**Provided records**

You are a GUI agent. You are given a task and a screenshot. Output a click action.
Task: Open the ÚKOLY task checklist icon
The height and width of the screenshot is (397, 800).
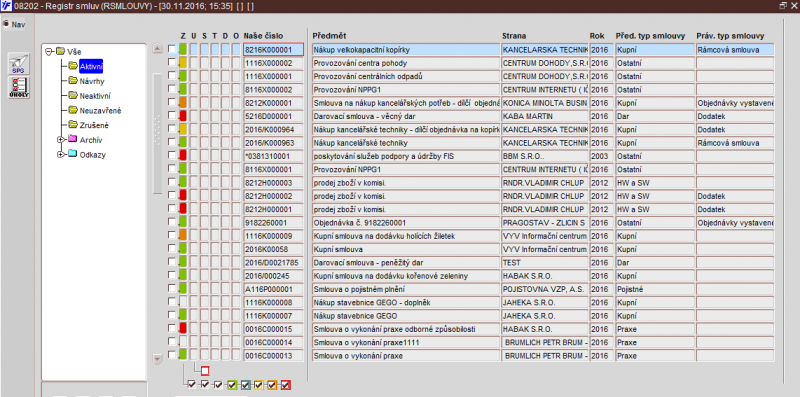18,87
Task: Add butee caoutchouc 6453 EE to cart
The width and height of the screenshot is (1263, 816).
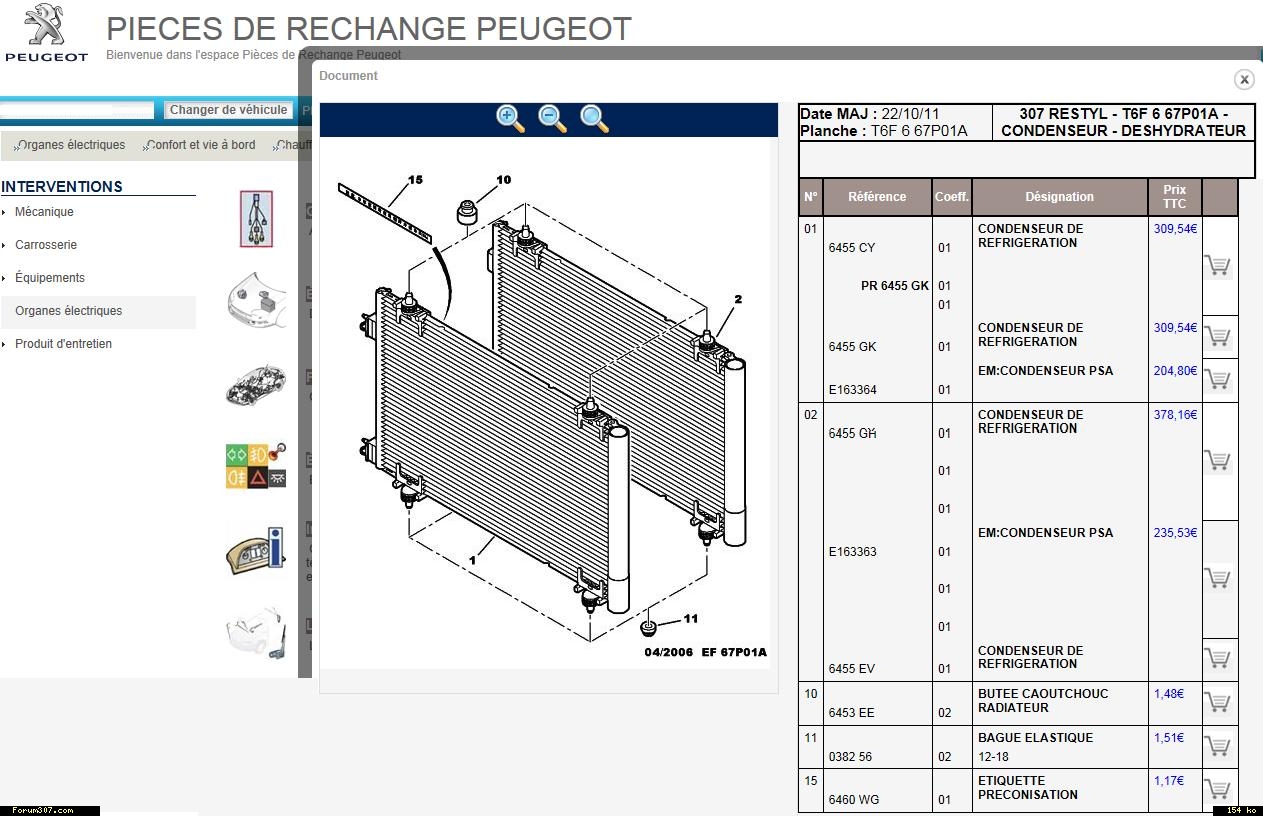Action: [1217, 702]
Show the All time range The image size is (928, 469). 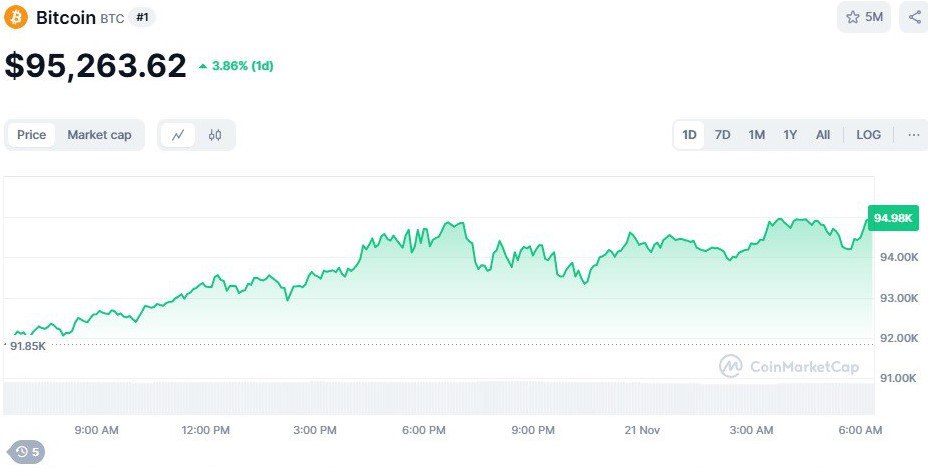(x=823, y=135)
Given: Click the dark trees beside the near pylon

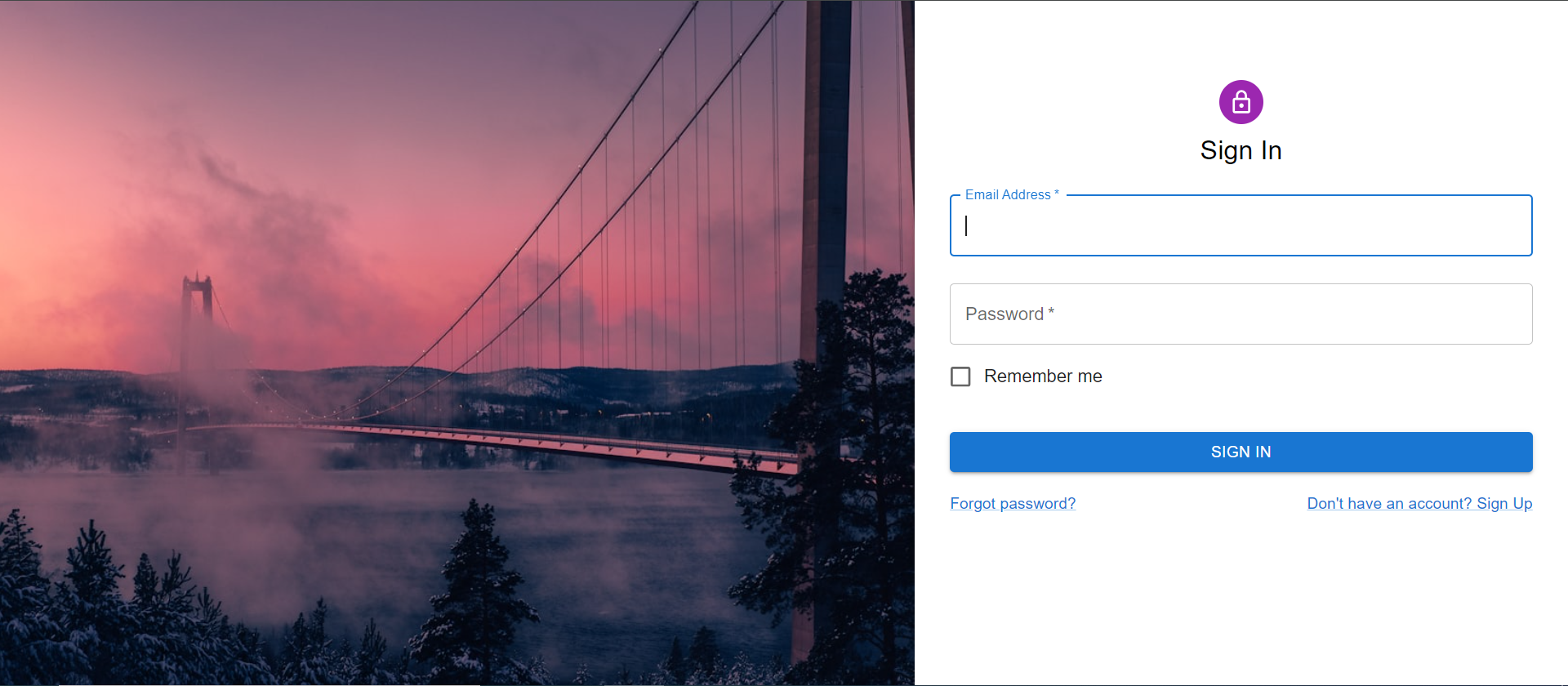Looking at the screenshot, I should [866, 457].
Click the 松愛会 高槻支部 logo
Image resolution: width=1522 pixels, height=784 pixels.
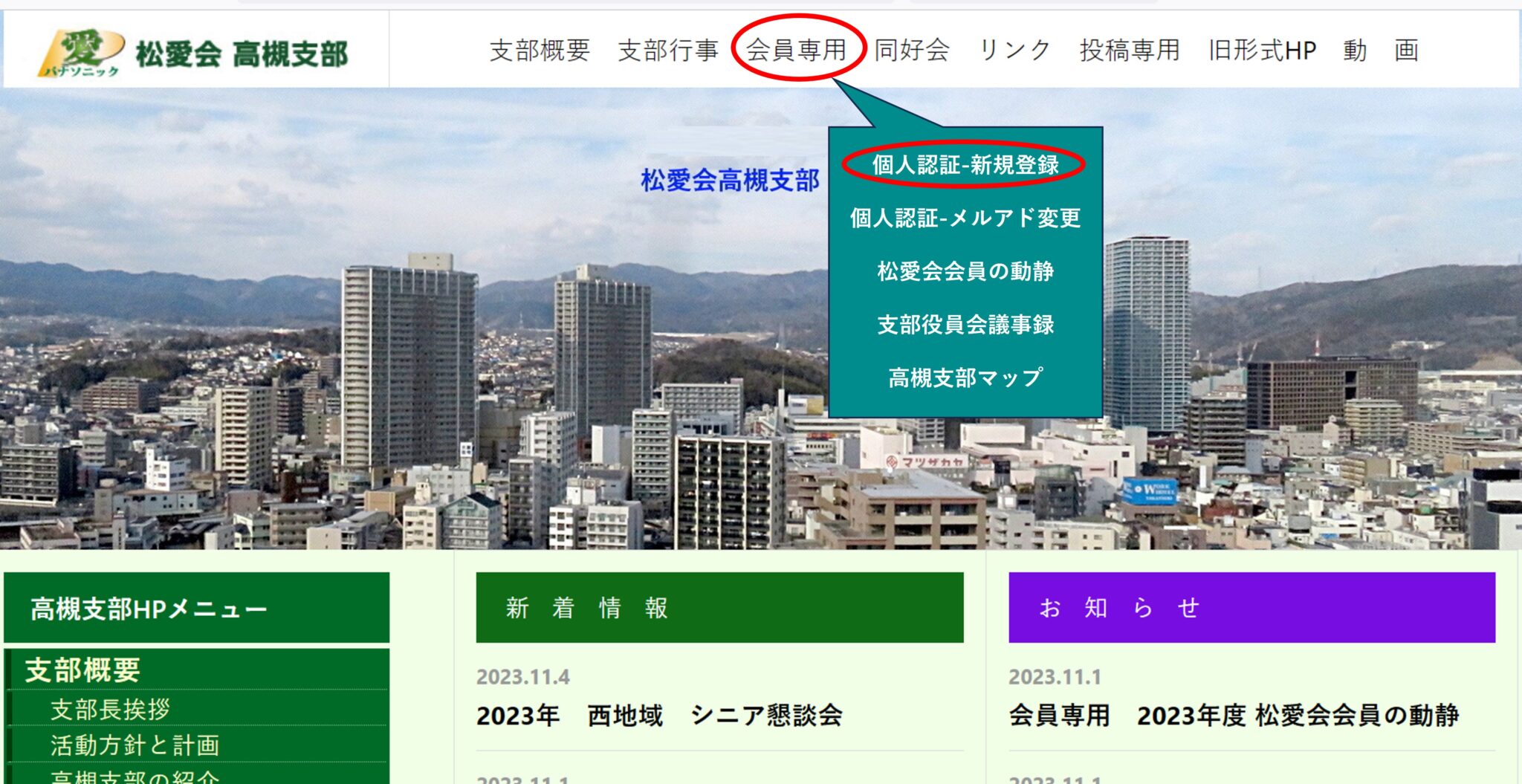[x=195, y=52]

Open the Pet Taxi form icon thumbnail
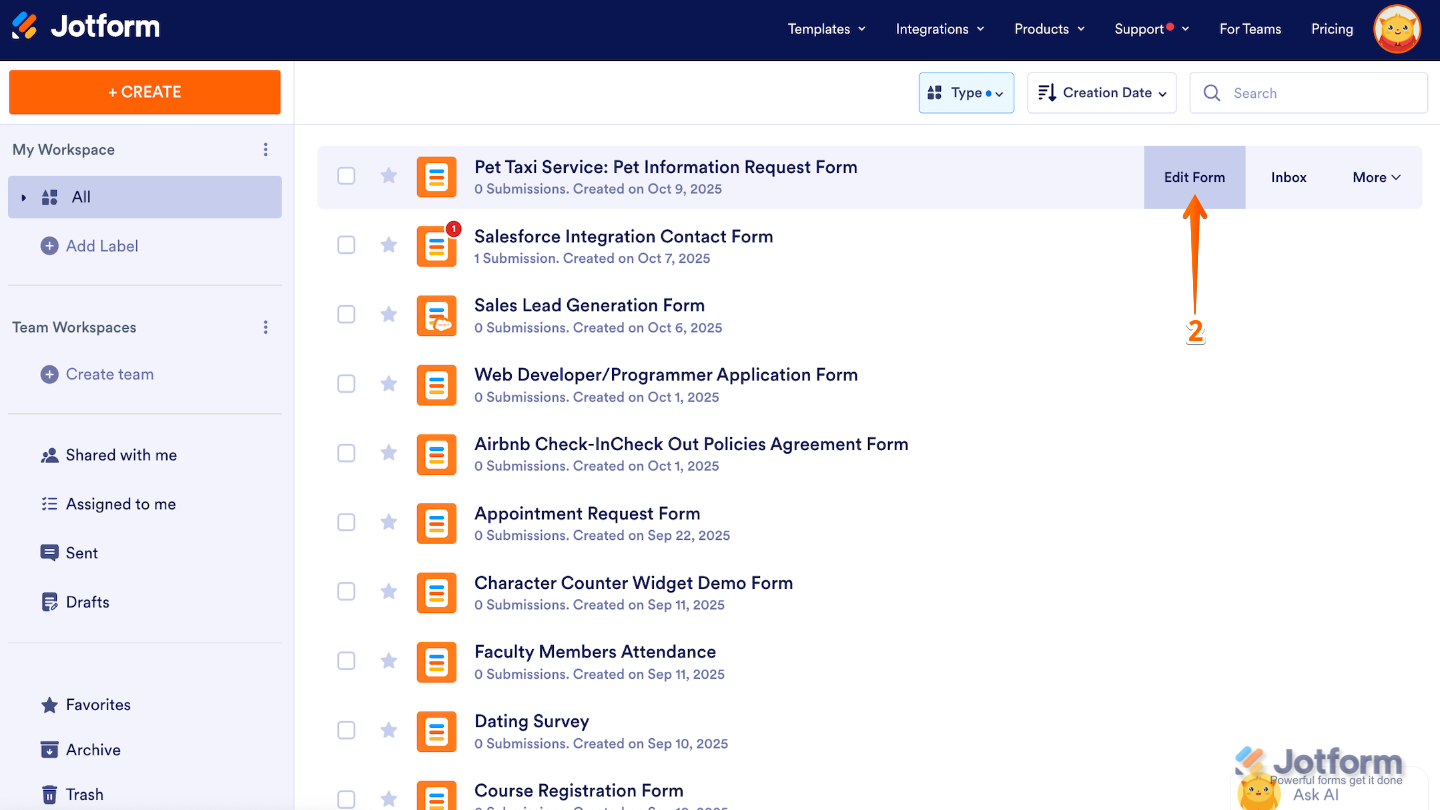click(437, 176)
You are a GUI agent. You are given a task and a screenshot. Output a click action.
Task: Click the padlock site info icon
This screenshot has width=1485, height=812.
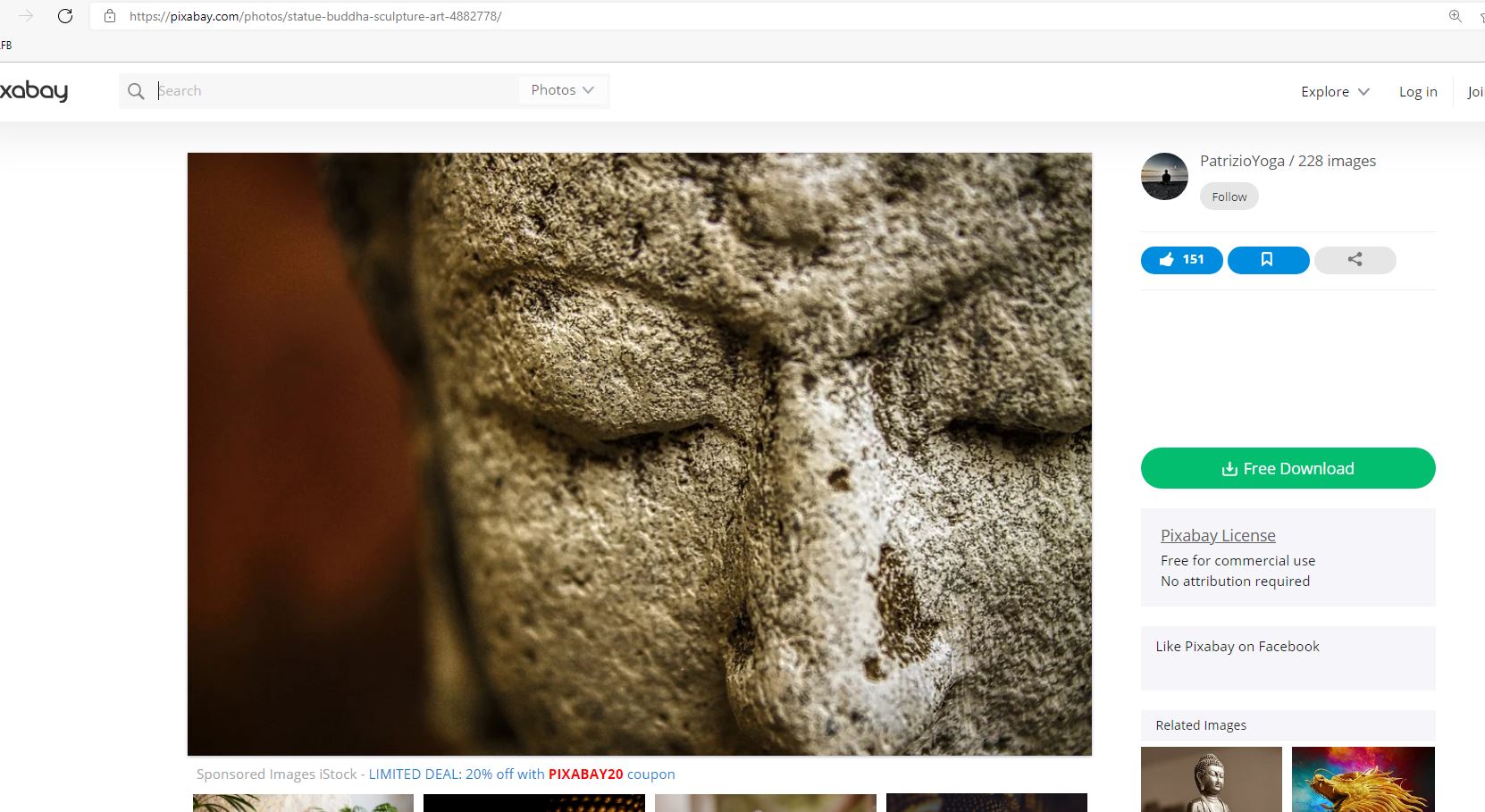click(x=110, y=16)
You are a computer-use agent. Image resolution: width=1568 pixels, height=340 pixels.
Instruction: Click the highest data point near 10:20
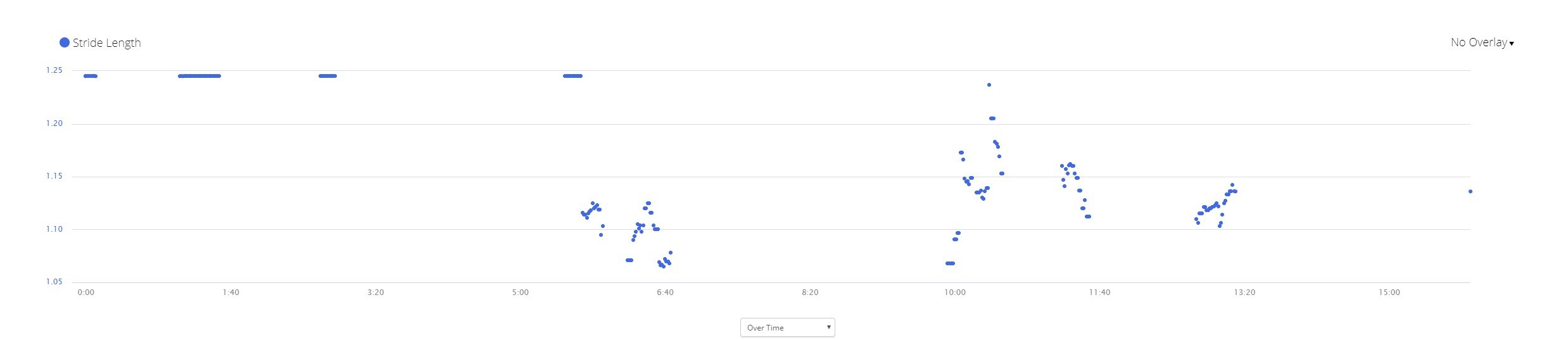tap(989, 85)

**Work instruction**
Above is the material; set down exactly its lines from the one containing "Click the 松愛会 高槻支部 logo" down to the one containing "You are a computer-use", both included, leaving out any pictures.

**Exercise output**
Click the 松愛会 高槻支部 logo
Image resolution: width=1522 pixels, height=784 pixels.
[x=195, y=52]

Open the Pet Taxi form icon thumbnail
click(437, 176)
You are a GUI agent. You are given a task and a screenshot. Output a click action.
Task: Click the padlock site info icon
This screenshot has width=1485, height=812.
click(x=110, y=16)
You are a computer-use agent. Image resolution: width=1568 pixels, height=340 pixels.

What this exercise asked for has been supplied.